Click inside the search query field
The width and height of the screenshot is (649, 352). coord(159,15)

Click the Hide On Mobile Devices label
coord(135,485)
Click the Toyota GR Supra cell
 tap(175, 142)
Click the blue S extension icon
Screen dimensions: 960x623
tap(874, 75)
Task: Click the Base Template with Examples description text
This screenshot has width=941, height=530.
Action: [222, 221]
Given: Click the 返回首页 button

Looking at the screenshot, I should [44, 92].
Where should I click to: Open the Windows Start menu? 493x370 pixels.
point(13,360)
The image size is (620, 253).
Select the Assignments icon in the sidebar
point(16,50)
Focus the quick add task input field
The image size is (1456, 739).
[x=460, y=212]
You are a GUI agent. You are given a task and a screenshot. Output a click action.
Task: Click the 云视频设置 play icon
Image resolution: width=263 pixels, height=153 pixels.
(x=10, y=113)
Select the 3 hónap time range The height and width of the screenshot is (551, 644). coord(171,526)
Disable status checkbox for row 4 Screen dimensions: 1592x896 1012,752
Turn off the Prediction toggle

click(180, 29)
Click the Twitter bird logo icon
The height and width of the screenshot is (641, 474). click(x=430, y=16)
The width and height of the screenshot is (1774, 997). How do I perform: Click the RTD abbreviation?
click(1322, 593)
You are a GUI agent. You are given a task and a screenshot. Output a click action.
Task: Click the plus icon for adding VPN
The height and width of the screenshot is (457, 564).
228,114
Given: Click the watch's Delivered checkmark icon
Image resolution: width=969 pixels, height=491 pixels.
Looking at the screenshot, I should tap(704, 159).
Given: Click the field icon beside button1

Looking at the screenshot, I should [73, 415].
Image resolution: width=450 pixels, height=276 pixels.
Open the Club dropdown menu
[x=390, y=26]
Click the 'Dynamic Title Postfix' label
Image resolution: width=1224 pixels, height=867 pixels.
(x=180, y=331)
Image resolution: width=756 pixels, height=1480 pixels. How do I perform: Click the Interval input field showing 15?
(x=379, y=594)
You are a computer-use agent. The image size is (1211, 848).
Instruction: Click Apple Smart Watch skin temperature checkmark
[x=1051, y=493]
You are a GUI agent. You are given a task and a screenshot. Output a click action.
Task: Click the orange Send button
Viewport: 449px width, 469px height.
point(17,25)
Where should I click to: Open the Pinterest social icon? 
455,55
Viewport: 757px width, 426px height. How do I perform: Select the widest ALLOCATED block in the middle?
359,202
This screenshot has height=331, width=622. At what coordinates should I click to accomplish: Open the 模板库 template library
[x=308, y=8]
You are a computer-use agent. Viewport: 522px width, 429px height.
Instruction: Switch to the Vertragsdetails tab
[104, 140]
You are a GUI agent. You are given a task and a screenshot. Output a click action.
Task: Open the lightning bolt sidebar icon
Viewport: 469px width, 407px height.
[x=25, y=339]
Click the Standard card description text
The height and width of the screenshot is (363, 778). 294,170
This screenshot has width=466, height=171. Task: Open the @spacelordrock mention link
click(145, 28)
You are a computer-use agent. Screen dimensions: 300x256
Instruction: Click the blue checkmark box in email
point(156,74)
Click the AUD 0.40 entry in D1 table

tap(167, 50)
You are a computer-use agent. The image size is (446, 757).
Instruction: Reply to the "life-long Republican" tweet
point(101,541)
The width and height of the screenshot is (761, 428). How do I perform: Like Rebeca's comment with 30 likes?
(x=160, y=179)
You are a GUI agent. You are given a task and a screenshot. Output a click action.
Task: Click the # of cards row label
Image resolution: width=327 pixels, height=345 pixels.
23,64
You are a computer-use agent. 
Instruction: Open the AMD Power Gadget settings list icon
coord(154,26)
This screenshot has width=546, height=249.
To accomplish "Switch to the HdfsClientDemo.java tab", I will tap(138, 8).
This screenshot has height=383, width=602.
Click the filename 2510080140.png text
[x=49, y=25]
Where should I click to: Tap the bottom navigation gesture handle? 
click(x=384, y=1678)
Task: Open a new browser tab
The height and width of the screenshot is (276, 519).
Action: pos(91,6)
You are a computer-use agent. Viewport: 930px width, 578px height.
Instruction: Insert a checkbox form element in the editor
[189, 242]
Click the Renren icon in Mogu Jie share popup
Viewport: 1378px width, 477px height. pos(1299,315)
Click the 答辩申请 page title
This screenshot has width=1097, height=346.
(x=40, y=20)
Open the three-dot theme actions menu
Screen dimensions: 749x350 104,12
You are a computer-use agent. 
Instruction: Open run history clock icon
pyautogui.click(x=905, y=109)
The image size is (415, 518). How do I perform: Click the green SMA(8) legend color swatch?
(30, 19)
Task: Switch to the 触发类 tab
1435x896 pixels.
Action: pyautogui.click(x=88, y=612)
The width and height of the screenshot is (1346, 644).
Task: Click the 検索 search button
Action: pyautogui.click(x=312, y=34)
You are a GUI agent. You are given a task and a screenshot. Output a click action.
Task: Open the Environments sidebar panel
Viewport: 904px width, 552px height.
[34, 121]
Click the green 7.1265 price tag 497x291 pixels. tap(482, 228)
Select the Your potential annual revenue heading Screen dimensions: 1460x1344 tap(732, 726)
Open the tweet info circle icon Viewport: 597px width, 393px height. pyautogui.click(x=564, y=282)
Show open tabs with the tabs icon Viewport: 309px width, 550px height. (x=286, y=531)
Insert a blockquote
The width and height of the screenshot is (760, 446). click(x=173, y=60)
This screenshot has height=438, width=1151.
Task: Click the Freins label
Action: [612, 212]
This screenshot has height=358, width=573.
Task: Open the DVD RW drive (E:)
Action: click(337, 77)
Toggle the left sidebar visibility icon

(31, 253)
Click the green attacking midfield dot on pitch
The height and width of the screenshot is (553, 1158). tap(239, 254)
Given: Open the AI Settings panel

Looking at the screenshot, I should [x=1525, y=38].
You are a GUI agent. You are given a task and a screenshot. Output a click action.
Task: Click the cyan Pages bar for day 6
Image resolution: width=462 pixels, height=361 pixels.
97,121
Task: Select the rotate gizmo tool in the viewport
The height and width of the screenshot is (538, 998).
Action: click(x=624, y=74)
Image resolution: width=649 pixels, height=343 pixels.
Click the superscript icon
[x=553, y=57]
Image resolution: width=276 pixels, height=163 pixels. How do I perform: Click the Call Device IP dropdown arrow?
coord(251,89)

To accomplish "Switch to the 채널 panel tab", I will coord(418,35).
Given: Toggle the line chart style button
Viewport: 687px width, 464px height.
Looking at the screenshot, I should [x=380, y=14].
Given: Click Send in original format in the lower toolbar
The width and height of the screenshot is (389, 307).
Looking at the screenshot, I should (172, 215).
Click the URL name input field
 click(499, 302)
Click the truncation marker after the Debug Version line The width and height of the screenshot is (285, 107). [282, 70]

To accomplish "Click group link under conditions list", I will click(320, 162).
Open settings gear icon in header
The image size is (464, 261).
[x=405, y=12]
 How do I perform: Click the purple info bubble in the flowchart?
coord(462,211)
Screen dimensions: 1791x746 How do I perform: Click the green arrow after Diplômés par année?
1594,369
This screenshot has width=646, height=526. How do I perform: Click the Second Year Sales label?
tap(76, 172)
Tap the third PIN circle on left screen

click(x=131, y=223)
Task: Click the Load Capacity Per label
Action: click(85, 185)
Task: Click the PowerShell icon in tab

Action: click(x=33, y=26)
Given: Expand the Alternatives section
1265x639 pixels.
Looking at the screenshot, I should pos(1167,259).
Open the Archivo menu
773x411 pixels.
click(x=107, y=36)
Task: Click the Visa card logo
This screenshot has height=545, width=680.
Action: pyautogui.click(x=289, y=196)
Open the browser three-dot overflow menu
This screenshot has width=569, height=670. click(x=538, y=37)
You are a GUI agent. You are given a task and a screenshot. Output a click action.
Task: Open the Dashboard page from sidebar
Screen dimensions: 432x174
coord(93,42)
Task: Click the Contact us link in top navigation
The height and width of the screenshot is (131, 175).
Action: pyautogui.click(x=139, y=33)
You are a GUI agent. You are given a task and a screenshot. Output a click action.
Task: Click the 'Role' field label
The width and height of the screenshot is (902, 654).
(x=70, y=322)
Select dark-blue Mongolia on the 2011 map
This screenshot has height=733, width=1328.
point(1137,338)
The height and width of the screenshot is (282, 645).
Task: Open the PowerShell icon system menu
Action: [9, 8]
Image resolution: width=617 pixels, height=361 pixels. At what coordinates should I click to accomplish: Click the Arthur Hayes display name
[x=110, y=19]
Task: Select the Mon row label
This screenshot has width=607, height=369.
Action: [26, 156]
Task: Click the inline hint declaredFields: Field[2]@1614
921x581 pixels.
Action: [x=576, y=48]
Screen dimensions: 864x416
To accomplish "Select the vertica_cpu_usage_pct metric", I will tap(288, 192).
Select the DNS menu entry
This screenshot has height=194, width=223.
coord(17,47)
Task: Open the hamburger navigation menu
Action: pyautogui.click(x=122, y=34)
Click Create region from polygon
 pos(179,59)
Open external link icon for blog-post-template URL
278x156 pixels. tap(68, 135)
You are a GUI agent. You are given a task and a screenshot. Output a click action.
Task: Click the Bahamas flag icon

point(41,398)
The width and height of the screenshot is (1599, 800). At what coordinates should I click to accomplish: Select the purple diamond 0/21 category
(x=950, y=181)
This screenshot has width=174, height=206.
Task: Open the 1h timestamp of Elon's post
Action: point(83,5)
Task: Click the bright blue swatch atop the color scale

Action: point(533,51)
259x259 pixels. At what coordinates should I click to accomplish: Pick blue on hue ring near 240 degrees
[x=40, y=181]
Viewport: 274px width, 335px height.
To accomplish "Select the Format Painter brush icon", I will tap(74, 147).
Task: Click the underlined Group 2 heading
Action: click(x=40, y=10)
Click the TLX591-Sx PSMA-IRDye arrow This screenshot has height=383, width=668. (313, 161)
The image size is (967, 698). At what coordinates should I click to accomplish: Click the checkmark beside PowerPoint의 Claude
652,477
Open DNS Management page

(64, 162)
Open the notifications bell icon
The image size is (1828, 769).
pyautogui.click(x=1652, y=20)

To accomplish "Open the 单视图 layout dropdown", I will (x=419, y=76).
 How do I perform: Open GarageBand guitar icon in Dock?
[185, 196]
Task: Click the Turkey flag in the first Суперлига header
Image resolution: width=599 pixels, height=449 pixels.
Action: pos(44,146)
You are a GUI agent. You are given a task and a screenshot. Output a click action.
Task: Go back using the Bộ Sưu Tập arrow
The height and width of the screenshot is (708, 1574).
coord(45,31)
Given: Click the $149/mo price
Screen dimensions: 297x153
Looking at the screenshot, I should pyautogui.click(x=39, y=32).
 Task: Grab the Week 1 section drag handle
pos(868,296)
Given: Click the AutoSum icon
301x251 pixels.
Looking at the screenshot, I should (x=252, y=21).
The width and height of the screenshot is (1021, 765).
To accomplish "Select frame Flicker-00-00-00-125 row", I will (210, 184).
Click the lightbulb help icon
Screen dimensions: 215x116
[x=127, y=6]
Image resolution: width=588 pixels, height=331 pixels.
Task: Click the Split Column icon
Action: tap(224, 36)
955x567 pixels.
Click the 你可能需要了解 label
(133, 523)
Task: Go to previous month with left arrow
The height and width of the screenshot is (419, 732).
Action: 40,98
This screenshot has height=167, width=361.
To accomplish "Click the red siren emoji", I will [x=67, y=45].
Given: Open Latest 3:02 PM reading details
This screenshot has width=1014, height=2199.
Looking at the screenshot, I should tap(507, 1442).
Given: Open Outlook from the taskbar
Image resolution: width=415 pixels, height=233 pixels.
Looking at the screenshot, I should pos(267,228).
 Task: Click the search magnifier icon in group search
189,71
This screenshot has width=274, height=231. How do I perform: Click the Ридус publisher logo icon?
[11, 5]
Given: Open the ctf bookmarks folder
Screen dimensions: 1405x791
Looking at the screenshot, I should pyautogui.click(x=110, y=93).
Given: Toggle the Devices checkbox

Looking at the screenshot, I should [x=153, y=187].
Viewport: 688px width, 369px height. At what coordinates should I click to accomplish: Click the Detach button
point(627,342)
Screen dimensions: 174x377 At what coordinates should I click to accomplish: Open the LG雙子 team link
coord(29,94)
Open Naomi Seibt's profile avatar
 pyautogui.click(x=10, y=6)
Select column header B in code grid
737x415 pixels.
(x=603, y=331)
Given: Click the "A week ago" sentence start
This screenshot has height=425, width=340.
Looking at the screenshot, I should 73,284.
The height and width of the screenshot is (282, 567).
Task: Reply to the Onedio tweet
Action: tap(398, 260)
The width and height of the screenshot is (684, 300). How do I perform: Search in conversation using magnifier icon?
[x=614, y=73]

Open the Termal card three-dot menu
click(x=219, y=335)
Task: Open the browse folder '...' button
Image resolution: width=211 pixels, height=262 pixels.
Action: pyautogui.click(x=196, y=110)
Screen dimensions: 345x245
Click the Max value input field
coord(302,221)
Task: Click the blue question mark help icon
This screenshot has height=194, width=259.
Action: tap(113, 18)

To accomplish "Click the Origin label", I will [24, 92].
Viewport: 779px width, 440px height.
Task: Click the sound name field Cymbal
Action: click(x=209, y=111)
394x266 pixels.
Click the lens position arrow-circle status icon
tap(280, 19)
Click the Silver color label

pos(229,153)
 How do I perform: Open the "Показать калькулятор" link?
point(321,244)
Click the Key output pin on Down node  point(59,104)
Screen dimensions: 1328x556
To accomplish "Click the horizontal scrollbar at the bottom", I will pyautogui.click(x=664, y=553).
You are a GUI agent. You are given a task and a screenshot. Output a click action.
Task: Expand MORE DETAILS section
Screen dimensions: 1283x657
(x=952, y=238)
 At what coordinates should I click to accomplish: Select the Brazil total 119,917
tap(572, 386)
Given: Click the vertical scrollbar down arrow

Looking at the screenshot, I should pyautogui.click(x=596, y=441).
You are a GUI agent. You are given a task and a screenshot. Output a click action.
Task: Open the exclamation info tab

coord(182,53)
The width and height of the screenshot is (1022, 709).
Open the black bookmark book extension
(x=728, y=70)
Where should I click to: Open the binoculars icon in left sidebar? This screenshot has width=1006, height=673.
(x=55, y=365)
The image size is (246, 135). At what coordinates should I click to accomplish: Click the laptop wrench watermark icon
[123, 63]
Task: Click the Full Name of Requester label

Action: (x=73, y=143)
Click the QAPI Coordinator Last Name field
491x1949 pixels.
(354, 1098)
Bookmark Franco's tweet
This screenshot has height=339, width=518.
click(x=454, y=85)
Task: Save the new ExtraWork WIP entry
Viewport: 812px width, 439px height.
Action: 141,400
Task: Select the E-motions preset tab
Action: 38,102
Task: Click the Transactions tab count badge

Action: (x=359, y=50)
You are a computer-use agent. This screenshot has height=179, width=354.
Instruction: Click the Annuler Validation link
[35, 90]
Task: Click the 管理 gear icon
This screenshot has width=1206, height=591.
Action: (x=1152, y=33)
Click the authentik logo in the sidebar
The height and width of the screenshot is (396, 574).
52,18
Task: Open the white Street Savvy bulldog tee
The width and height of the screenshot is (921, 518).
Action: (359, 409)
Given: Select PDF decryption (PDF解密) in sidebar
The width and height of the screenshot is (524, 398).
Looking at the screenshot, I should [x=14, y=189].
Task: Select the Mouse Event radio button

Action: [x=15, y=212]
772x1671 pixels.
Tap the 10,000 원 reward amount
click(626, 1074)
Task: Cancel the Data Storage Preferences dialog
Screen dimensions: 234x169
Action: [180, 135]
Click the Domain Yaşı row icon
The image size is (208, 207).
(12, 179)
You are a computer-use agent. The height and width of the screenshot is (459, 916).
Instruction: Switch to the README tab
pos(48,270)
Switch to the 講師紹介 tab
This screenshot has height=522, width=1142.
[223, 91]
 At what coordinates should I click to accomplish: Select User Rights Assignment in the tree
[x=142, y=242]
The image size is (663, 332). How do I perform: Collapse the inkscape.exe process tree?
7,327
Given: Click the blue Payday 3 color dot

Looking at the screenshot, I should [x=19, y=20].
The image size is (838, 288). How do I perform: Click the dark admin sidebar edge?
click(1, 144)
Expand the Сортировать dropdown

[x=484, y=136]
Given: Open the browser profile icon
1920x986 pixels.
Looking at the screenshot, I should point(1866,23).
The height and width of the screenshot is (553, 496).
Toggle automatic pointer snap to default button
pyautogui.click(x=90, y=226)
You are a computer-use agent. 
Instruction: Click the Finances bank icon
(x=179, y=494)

* * * *

**ABOUT THIS TASK**. Copy out each line of the records where the word "computer" appears.

**RESULT BELOW**.
You are a computer-use agent. The image size is (1211, 848).
You are a computer-use agent. Viewport: 522px width, 429px height.
You are a computer-use agent. Screen dimensions: 300x256
You are a computer-use agent. The image size is (446, 757).
You are a computer-use agent. 
You are a computer-use agent. Viewport: 930px width, 578px height.
You are a computer-use agent. 
You are a computer-use agent. This screenshot has height=179, width=354.
You are a computer-use agent. The height and width of the screenshot is (459, 916).
You are a computer-use agent. 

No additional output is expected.